Huey Stanley J, Polo Antonio J
University of Southern California, Los Angeles, CA 90089-1061, USA.
J Clin Child Adolesc Psychol. 2008 Jan;37(1):262-301. doi: 10.1080/15374410701820174.
This article reviews research on evidence-based treatments (EBTs) for ethnic minority youth using criteria from Chambless et al. (1998), Chambless et al. (1996), and Chambless and Hollon (1998). Although no well-established treatments were identified, probably efficacious or possibly efficacious treatments were found for ethnic minority youth with anxiety-related problems, attention-deficit/hyperactivity disorder, depression, conduct problems, substance use problems, trauma-related syndromes, and other clinical problems. In addition, all studies met either Nathan and Gorman's (2002) Type 1 or Type 2 methodological criteria. A brief meta-analysis showed overall treatment effects of medium magnitude (d = .44). Effects were larger when EBTs were compared to no treatment (d = .58) or psychological placebos (d = .51) versus treatment as usual (d = .22). Youth ethnicity (African American, Latino, mixed/other minority), problem type, clinical severity, diagnostic status, and culture-responsive treatment status did not moderate treatment outcome. Most studies had low statistical power and poor representation of less acculturated youth. Few tests of cultural adaptation effects have been conducted in the literature and culturally validated outcome measures are mostly lacking. Recommendations for clinical practice and future research directions are provided.
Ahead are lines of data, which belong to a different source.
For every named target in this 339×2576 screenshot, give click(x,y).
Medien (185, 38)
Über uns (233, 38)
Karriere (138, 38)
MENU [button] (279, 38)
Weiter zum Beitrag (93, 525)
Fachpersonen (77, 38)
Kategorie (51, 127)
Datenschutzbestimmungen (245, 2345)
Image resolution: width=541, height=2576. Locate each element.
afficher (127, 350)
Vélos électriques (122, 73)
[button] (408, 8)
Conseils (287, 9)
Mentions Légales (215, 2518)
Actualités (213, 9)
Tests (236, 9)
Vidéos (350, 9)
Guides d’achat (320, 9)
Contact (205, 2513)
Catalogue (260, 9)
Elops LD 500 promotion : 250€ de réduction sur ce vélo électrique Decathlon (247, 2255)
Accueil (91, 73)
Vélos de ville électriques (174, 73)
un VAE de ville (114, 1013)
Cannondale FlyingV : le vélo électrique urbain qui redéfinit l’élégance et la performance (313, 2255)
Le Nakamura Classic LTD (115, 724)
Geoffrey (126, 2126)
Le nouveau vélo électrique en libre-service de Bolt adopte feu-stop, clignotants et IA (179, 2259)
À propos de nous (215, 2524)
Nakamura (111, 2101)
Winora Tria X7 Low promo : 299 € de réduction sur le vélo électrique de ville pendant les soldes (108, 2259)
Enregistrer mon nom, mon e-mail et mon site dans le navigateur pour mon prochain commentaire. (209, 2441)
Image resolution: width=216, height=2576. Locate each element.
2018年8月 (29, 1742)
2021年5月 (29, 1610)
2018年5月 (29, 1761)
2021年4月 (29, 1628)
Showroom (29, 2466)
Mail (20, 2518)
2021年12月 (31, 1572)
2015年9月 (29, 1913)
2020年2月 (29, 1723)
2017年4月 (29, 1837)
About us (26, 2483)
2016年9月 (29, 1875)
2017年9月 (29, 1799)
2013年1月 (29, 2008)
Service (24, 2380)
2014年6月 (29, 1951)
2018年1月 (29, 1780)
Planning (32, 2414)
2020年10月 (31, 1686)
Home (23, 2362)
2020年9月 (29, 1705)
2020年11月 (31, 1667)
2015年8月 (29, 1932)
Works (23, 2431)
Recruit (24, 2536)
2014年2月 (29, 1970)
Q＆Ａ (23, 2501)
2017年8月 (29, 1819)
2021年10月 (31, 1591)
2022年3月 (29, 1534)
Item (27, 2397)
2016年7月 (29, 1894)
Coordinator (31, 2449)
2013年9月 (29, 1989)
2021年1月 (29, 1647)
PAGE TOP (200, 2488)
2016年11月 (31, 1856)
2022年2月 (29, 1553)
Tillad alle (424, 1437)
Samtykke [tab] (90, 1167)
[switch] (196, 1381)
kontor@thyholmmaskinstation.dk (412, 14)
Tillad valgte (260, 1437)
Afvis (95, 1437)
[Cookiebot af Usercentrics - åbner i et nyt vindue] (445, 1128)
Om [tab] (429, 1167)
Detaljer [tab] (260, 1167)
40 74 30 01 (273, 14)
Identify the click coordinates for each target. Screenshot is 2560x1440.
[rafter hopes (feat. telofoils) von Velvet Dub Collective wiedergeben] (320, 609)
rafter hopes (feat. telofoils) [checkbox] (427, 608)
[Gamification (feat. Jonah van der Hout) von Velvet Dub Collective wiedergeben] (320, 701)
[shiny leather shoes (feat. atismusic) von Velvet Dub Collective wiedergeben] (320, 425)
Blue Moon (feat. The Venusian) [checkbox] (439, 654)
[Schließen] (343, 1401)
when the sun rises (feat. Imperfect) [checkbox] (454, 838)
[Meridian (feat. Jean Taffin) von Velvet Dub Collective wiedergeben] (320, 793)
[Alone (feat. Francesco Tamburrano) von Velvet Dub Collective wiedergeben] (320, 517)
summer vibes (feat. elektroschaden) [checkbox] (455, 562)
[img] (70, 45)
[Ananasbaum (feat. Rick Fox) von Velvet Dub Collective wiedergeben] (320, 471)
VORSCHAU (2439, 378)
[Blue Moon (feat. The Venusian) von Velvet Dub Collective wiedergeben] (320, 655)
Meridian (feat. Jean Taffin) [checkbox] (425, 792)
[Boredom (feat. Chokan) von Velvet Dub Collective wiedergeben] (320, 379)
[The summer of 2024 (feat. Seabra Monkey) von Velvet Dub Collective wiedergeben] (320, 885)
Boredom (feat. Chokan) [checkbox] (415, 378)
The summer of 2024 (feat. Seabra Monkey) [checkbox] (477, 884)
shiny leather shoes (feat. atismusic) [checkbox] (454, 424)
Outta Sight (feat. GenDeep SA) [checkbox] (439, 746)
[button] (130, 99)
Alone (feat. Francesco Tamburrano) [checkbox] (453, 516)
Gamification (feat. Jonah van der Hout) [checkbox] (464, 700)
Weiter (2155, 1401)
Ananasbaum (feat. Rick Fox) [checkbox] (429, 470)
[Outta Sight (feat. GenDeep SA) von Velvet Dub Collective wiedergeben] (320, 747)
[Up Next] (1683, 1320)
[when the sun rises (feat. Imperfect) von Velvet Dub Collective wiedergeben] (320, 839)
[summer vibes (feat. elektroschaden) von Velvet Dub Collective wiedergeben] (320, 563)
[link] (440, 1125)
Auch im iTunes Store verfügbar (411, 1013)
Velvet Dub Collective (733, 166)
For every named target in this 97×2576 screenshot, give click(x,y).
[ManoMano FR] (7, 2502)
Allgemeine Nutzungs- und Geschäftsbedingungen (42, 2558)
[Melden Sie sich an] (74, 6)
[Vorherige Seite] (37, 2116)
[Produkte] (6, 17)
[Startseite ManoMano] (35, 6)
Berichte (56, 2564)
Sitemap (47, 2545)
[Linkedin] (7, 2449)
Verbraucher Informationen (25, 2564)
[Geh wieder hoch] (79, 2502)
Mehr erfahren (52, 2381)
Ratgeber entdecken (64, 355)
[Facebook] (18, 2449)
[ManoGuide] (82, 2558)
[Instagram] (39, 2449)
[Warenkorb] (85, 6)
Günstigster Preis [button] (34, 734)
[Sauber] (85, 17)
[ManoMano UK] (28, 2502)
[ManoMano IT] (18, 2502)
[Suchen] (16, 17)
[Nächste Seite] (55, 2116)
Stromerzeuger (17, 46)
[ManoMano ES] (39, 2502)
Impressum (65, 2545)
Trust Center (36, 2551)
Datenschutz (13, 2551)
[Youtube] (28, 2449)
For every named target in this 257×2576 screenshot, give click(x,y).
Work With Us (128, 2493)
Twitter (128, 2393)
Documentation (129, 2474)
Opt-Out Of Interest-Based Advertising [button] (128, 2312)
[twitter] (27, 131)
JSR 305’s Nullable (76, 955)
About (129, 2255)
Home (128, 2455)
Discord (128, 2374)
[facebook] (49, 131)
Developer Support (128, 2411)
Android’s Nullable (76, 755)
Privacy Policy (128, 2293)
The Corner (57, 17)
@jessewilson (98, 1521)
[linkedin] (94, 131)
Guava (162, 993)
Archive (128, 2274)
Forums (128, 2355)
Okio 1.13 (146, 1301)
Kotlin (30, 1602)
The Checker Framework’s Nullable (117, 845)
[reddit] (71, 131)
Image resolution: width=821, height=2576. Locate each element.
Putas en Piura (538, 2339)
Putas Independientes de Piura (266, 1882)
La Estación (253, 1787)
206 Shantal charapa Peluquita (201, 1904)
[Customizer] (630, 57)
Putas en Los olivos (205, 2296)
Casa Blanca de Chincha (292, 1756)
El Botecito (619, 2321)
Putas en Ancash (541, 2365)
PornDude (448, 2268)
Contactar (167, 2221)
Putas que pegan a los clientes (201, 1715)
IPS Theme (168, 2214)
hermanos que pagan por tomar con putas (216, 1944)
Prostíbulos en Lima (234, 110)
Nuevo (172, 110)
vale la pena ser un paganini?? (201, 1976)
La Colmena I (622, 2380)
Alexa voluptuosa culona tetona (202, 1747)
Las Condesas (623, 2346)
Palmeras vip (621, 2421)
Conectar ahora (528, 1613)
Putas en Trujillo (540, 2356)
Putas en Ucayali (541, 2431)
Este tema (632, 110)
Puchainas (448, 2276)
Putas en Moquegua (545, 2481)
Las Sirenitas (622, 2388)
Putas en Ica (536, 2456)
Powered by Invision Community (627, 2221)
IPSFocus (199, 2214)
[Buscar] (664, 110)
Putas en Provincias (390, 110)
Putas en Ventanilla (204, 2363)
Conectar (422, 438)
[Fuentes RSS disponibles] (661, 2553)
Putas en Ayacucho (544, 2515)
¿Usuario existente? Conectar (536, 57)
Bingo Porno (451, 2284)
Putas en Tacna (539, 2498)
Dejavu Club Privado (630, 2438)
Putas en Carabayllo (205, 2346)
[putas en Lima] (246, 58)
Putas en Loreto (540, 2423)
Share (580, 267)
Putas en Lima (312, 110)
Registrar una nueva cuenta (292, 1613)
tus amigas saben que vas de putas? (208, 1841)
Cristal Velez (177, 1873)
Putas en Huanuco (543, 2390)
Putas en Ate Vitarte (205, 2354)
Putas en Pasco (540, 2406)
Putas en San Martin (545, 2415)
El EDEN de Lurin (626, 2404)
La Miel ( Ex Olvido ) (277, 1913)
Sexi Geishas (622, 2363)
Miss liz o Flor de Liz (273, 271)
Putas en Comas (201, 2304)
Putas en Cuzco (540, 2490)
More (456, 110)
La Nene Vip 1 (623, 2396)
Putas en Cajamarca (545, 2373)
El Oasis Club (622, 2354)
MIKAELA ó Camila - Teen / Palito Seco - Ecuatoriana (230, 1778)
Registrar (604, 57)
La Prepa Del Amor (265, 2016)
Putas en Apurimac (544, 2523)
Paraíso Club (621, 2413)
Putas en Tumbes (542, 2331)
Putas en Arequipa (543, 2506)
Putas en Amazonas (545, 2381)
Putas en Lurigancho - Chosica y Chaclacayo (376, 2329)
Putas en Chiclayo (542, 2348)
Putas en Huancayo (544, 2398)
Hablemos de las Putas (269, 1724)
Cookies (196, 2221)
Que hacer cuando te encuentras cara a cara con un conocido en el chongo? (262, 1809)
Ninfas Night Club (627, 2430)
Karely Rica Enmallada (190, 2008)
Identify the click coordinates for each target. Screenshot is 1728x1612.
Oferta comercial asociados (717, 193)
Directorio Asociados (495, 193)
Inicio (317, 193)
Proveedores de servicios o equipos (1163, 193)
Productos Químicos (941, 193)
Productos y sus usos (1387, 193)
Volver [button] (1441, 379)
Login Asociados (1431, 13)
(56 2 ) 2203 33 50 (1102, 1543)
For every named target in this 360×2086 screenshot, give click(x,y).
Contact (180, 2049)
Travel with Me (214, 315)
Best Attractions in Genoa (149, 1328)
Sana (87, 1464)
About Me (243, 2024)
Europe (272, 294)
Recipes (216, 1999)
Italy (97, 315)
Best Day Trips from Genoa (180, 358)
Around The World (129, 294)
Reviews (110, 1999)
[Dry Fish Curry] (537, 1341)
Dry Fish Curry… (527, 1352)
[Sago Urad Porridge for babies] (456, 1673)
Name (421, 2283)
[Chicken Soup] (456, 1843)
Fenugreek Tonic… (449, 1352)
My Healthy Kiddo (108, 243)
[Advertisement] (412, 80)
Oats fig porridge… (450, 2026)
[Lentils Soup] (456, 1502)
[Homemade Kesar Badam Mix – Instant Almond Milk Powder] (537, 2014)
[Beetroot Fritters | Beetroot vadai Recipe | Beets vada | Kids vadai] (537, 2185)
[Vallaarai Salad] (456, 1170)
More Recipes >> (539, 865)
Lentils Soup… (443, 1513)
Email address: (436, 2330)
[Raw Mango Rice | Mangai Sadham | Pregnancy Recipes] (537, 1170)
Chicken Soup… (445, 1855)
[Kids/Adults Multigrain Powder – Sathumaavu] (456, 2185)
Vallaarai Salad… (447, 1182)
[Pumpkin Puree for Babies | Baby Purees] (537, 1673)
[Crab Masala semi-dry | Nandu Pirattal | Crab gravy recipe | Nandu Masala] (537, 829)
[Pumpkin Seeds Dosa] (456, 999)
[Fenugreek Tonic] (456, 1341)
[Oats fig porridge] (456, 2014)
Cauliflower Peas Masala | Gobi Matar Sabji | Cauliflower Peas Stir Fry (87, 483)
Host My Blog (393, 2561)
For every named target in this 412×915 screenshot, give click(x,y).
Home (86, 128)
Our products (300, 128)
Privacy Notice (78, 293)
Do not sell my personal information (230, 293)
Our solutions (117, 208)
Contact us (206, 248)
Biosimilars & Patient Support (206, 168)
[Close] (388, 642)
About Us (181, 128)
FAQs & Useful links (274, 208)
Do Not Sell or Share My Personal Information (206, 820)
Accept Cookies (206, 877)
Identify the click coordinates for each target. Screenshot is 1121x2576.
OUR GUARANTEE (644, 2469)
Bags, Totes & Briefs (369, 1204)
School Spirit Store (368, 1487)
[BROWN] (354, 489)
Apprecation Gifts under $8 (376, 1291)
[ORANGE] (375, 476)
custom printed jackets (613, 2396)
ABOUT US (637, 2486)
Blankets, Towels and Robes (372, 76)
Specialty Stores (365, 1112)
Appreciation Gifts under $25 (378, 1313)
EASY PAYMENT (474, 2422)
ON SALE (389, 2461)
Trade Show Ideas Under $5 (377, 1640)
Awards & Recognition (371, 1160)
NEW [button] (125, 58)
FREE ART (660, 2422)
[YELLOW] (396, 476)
本文使用钱布利斯等人(1998年)、钱布利斯等人(1996年)以及钱布利斯和霍伦(1998年)的标准,回顾了针对少数族裔青少年的循证治疗(EBTs)研究。尽管未发现已确立的治疗方法,但对于患有焦虑相关问题、注意力缺陷/多动障碍、抑郁症、行为问题、物质使用问题、创伤相关综合征及其他临床问题的少数族裔青少年,发现了可能有效的或有可能有效的治疗方法。此外,所有研究均符合内森和戈尔曼(2002年)的1型或2型方法学标准。一项简短的荟萃分析显示总体治疗效果中等(d = 0.44)。与不治疗(d = 0.58)或心理安慰剂(d = 0.51)相比,EBTs与常规治疗(d = 0.22)相比效果更大。青少年种族(非裔美国人、拉丁裔、混合/其他少数族裔)、问题类型、临床严重程度、诊断状况及文化适应性治疗状况并未调节治疗结果。大多数研究的统计效力较低,对文化适应程度较低的青少年代表性不足。文献中很少进行文化适应效果测试,且大多缺乏经过文化验证的结果测量方法。本文还提供了临床实践建议和未来研究方向。